Re: RARA-AVIS: Re: That Ever-popular Macdonald Conspiracy Theory

Mark Sullivan (ANONYMEINC@webtv.net)
Fri, 5 Mar 1999 19:49:03 -0500 (EST) Kevin wrote, about Ross MacDonald:

"And in the long run, he's remained a strong influence on the hardboiled
genre, like it or not.

"Certainly you can see traces of Archer's compassion (or bleeding heart
weenie-ness, depending on your point of view) in the work of Robert
Parker, Robert Crais, Michael Collins, Bill Pronzini, Sue Grafton,
Joseph Hansen, Jonathan Valin and Stephen Greenleaf, among countless
others. Someone must have actually read the books, and not just a few
newspaper pieces."

I think MacDonald was even more influential in his mutli-generational
plotlines, how a long ago crime can loom until it finally has unforeseen
effects years, even decades, later. Several of the above have used this
pattern, along with Michael Z. Lewin and Sara Paretsky.

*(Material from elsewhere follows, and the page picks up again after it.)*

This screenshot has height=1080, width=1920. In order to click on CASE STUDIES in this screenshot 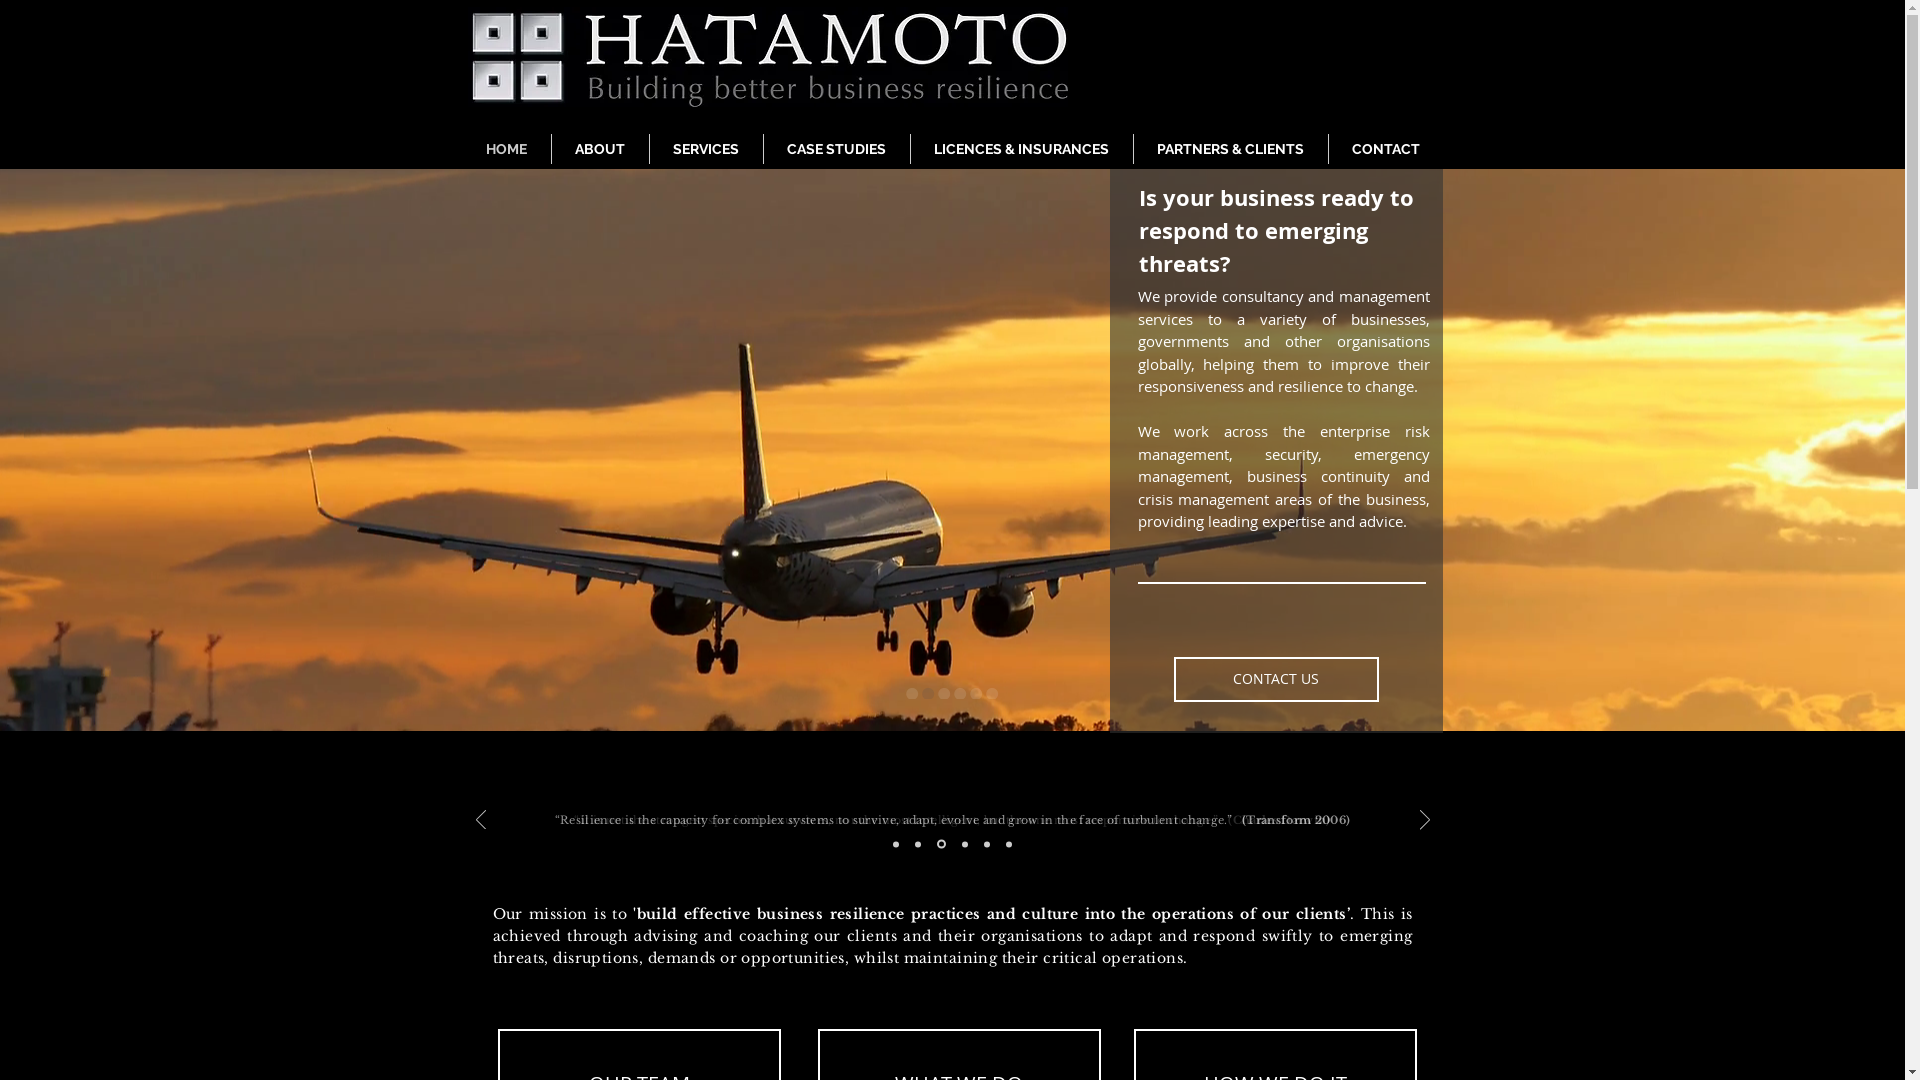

Plus MacDonald perfected the depressed, gloomy atmosphere. What is
Crumley's The Wrong Case but an extra depressing Archer book, right down
to the quoting of Archer for the book's epigram about not sleeping with
a woman whose problems are worse than your own (without giving credit to
Nelson Algren, as MacDonald does when Archer says, "A wise man in
Chicago once said, . . . " I think it was in The Chill, but I'm not
sure; the Algren quote is from A Walk on the Wild Side)?